● **Problem details**
Reproduce every line of the material below word for word, leaving the pictures out of your answer.
═══ Data extract ═══
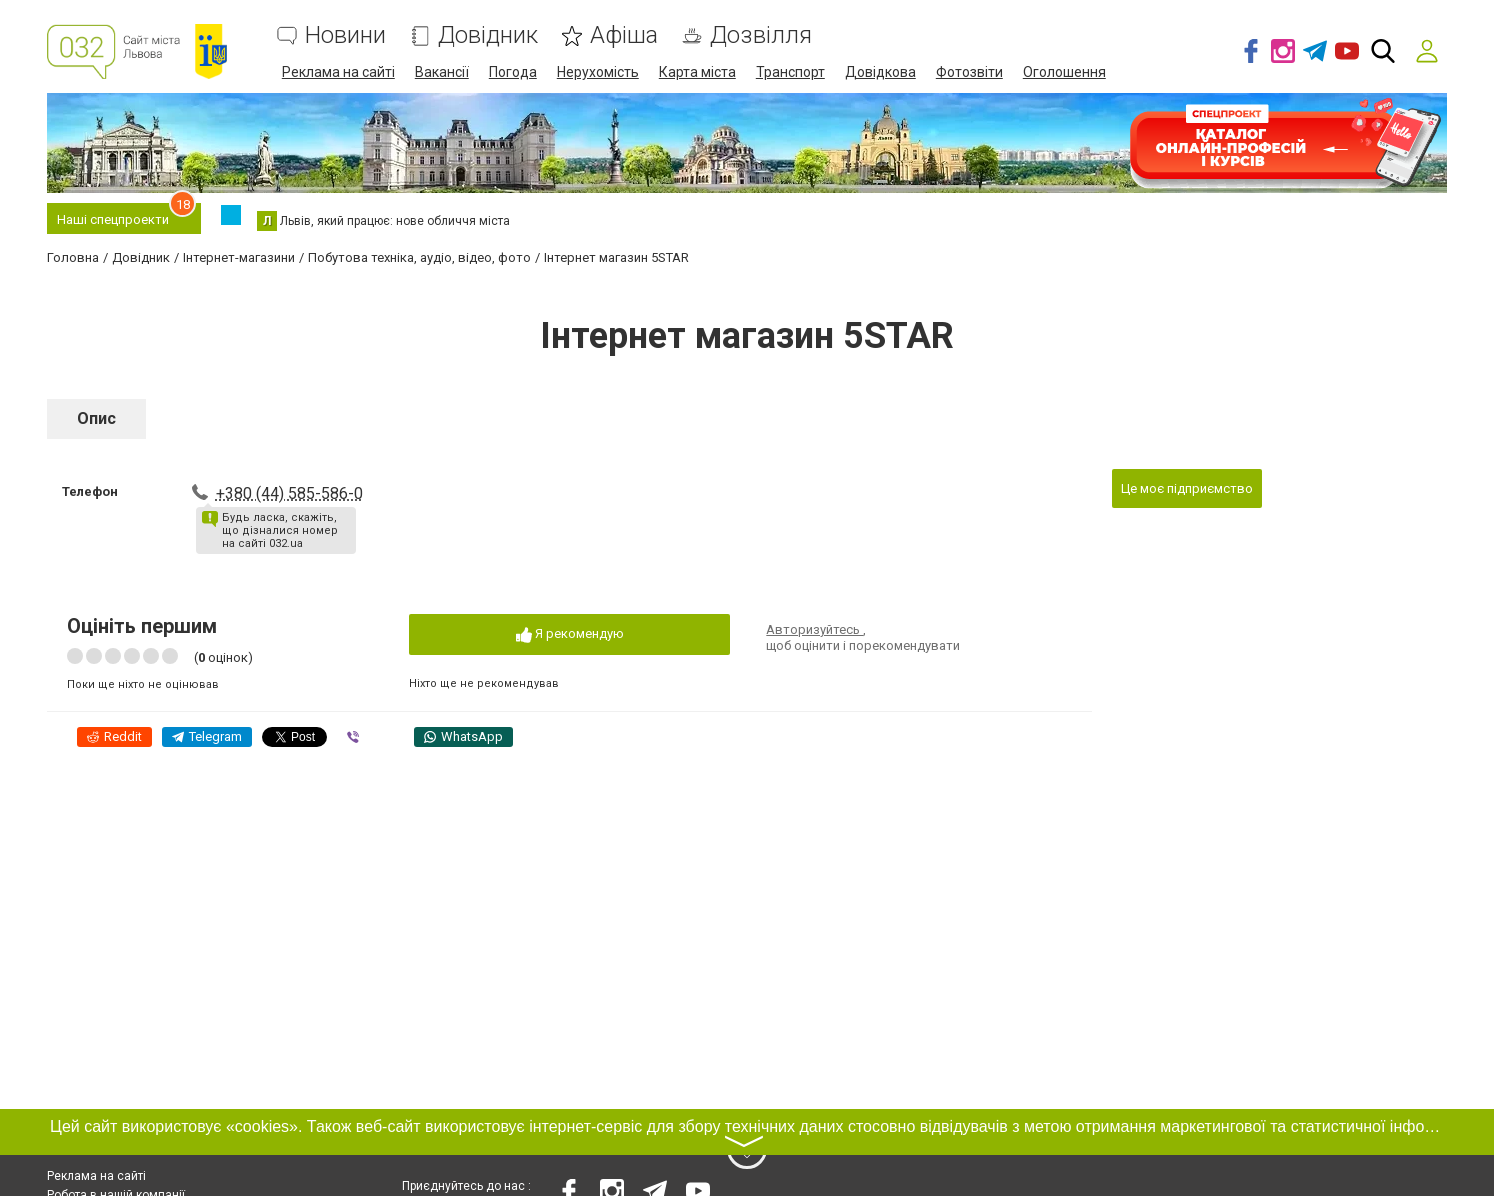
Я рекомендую (570, 634)
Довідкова (880, 72)
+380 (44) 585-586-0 (289, 493)
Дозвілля (761, 35)
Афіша (624, 35)
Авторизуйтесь (814, 629)
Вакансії (442, 72)
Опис (96, 418)
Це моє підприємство (1187, 488)
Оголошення (1064, 72)
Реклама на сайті (338, 72)
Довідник (488, 35)
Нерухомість (598, 72)
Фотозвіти (969, 72)
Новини (345, 35)
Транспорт (790, 72)
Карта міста (697, 72)
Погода (513, 72)
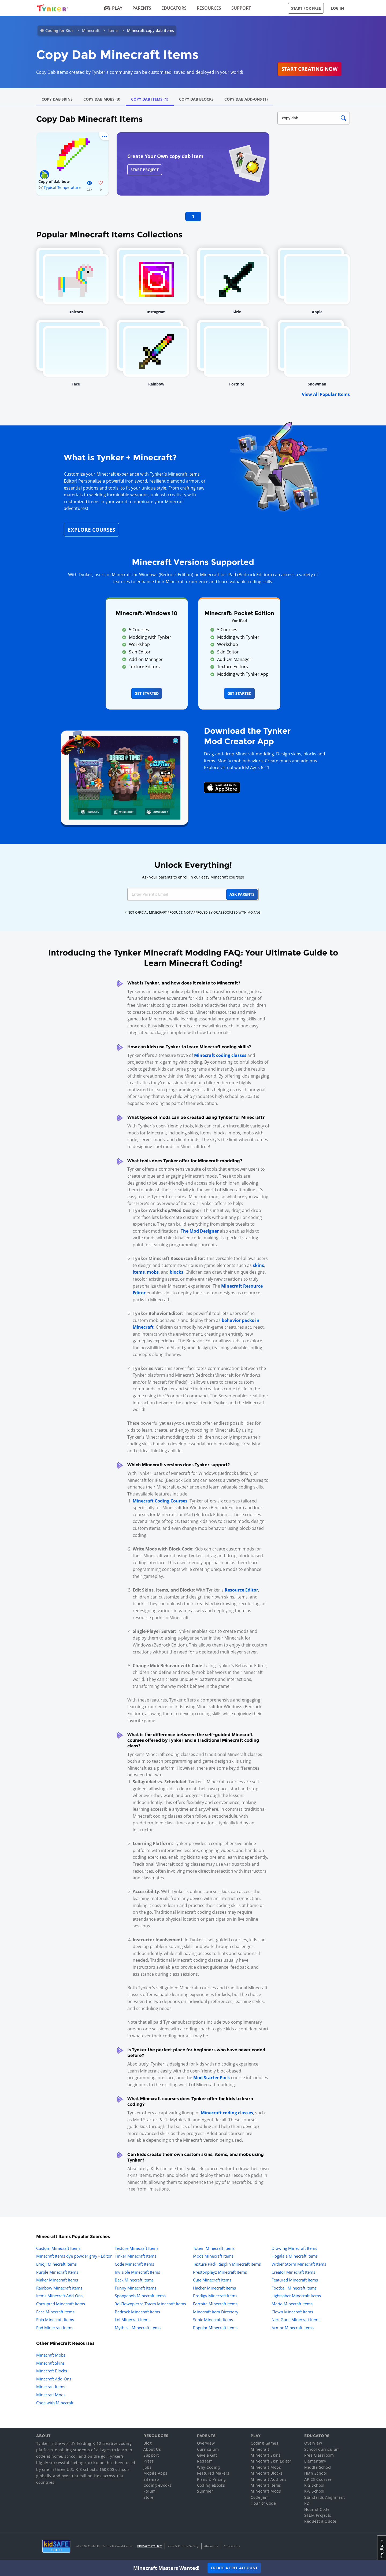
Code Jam (260, 2497)
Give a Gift (207, 2455)
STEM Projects (317, 2515)
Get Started (147, 693)
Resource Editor (241, 1590)
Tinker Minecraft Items (135, 2256)
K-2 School (314, 2485)
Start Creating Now (309, 68)
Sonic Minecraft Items (213, 2319)
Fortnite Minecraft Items (215, 2303)
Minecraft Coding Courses (160, 1501)
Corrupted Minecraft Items (60, 2303)
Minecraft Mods (50, 2394)
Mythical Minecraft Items (138, 2327)
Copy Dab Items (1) (149, 99)
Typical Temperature (62, 187)
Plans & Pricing (211, 2479)
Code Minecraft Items (134, 2264)
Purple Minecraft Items (57, 2272)
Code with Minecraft (54, 2402)
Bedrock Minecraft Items (137, 2311)
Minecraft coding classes (220, 1055)
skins (258, 1265)
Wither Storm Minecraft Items (299, 2264)
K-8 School (314, 2491)
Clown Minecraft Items (292, 2311)
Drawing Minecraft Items (294, 2248)
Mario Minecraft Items (292, 2303)
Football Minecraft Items (294, 2288)
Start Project (145, 169)
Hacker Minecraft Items (214, 2288)
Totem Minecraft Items (214, 2248)
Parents (141, 8)
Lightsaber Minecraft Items (296, 2295)
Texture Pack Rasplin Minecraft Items (227, 2264)
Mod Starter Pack (211, 2078)
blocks (176, 1272)
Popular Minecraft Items (215, 2327)
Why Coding (208, 2467)
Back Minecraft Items (134, 2280)
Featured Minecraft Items (295, 2280)
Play (113, 8)
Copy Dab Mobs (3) (101, 99)
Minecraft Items (50, 2386)
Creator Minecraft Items (293, 2272)
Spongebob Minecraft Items (140, 2295)
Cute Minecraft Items (212, 2280)
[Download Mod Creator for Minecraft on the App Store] (222, 787)
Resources (209, 8)
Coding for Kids (59, 30)
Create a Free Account (234, 2567)
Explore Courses (91, 529)
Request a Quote (320, 2521)
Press (148, 2461)
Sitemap (151, 2479)
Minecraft (91, 30)
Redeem (205, 2461)
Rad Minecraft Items (54, 2327)
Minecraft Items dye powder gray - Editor (74, 2256)
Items (113, 30)
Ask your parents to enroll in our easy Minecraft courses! (193, 877)
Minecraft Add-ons (269, 2479)
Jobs (147, 2467)
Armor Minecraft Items (293, 2327)
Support (241, 8)
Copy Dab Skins (57, 99)
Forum (149, 2491)
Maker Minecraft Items (57, 2280)
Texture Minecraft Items (136, 2248)
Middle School (318, 2467)
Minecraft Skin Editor (271, 2461)
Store (148, 2497)
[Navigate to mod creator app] (124, 776)
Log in (337, 8)
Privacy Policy (149, 2546)
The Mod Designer (200, 1231)
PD (306, 2503)
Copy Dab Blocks (196, 99)
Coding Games (264, 2443)
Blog (147, 2443)
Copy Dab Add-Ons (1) (246, 99)
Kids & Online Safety (183, 2546)
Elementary (315, 2461)
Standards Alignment (324, 2497)
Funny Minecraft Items (135, 2288)
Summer (205, 2491)
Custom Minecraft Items (58, 2248)
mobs (153, 1272)
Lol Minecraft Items (132, 2319)
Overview (206, 2443)
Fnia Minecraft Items (55, 2319)
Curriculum (208, 2449)
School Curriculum (322, 2449)
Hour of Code (263, 2503)
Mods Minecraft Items (213, 2256)
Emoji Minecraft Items (56, 2264)
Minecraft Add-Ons (53, 2379)
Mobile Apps (155, 2473)
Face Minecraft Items (55, 2311)
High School (315, 2473)
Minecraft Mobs (50, 2355)
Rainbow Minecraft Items (59, 2288)
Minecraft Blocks (51, 2370)
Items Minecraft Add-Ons (59, 2295)
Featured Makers (213, 2473)
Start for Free (306, 8)
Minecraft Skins (50, 2363)
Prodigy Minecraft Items (215, 2295)
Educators (174, 8)
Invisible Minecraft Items (137, 2272)
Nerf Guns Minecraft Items (296, 2319)
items (139, 1272)
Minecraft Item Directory (215, 2311)
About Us (152, 2449)
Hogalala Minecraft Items (295, 2256)
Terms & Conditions (117, 2546)
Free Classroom (319, 2455)
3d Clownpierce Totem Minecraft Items (150, 2303)
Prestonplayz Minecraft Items (220, 2272)
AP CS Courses (318, 2479)
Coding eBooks (157, 2485)
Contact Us (232, 2546)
═══
● **Solution below**
Я рекомендую (570, 634)
Довідкова (880, 72)
+380 (44) 585-586-0 (289, 493)
Дозвілля (761, 35)
Афіша (624, 35)
Авторизуйтесь (814, 629)
Вакансії (442, 72)
Опис (96, 418)
Це моє підприємство (1187, 488)
Оголошення (1064, 72)
Реклама на сайті (338, 72)
Довідник (488, 35)
Нерухомість (598, 72)
Фотозвіти (969, 72)
Новини (345, 35)
Транспорт (790, 72)
Карта міста (697, 72)
Погода (513, 72)
Code Jam (260, 2497)
Give a Gift (207, 2455)
STEM Projects (317, 2515)
Get Started (147, 693)
Resource Editor (241, 1590)
Tinker Minecraft Items (135, 2256)
K-2 School (314, 2485)
Start Creating Now (309, 68)
Sonic Minecraft Items (213, 2319)
Fortnite Minecraft Items (215, 2303)
Minecraft Coding Courses (160, 1501)
Corrupted Minecraft Items (60, 2303)
Minecraft Mods (50, 2394)
Mythical Minecraft Items (138, 2327)
Copy Dab Items (1) (149, 99)
Typical Temperature (62, 187)
Plans & Pricing (211, 2479)
Code Minecraft Items (134, 2264)
Purple Minecraft Items (57, 2272)
Code with Minecraft (54, 2402)
Bedrock Minecraft Items (137, 2311)
Minecraft coding classes (220, 1055)
skins (258, 1265)
Wither Storm Minecraft Items (299, 2264)
K-8 School (314, 2491)
Clown Minecraft Items (292, 2311)
Drawing Minecraft Items (294, 2248)
Mario Minecraft Items (292, 2303)
Football Minecraft Items (294, 2288)
Start Project (145, 169)
Hacker Minecraft Items (214, 2288)
Totem Minecraft Items (214, 2248)
Parents (141, 8)
Lightsaber Minecraft Items (296, 2295)
Texture Pack Rasplin Minecraft Items (227, 2264)
Mod Starter Pack (211, 2078)
blocks (176, 1272)
Popular Minecraft Items (215, 2327)
Why Coding (208, 2467)
Back Minecraft Items (134, 2280)
Featured Minecraft Items (295, 2280)
Play (113, 8)
Copy Dab Mobs (3) (101, 99)
Minecraft Items (50, 2386)
Creator Minecraft Items (293, 2272)
Spongebob Minecraft Items (140, 2295)
Cute Minecraft Items (212, 2280)
[Download Mod Creator for Minecraft on the App Store] (222, 787)
Resources (209, 8)
Coding for Kids (59, 30)
Create a Free Account (234, 2567)
Explore Courses (91, 529)
Request a Quote (320, 2521)
Press (148, 2461)
Sitemap (151, 2479)
Minecraft (91, 30)
Redeem (205, 2461)
Rad Minecraft Items (54, 2327)
Minecraft Items dye powder gray - Editor (74, 2256)
Items (113, 30)
Ask your parents to enroll in our easy Minecraft courses! (193, 877)
Minecraft Add-ons (269, 2479)
Jobs (147, 2467)
Armor Minecraft Items (293, 2327)
Support (241, 8)
Copy Dab Skins (57, 99)
Forum (149, 2491)
Maker Minecraft Items (57, 2280)
Texture Minecraft Items (136, 2248)
Middle School (318, 2467)
Minecraft Skin Editor (271, 2461)
Store (148, 2497)
[Navigate to mod creator app] (124, 776)
Log in (337, 8)
Privacy Policy (149, 2546)
The Mod Designer (200, 1231)
PD (306, 2503)
Copy Dab Blocks (196, 99)
Coding Games (264, 2443)
Blog (147, 2443)
Copy Dab Add-Ons (1) (246, 99)
Kids & Online Safety (183, 2546)
Elementary (315, 2461)
Standards Alignment (324, 2497)
Funny Minecraft Items (135, 2288)
Summer (205, 2491)
Custom Minecraft Items (58, 2248)
mobs (153, 1272)
Lol Minecraft Items (132, 2319)
Overview (206, 2443)
Fnia Minecraft Items (55, 2319)
Curriculum (208, 2449)
School Curriculum (322, 2449)
Hour of Code (263, 2503)
Mods Minecraft Items (213, 2256)
Emoji Minecraft Items (56, 2264)
Minecraft Add-Ons (53, 2379)
Mobile Apps (155, 2473)
Face Minecraft Items (55, 2311)
High School (315, 2473)
Minecraft Mobs (50, 2355)
Rainbow Minecraft Items (59, 2288)
Minecraft Blocks (51, 2370)
Items Minecraft Add-Ons (59, 2295)
Featured Makers (213, 2473)
Start for Free (306, 8)
Minecraft Skins (50, 2363)
Prodigy Minecraft Items (215, 2295)
Educators (174, 8)
Invisible Minecraft Items (137, 2272)
Nerf Guns Minecraft Items (296, 2319)
items (139, 1272)
Minecraft Item Directory (215, 2311)
About Us (152, 2449)
Hogalala Minecraft Items (295, 2256)
Terms & Conditions (117, 2546)
Free Classroom (319, 2455)
3d Clownpierce Totem Minecraft Items (150, 2303)
Prestonplayz Minecraft Items (220, 2272)
AP CS Courses (318, 2479)
Coding eBooks (157, 2485)
Contact Us (232, 2546)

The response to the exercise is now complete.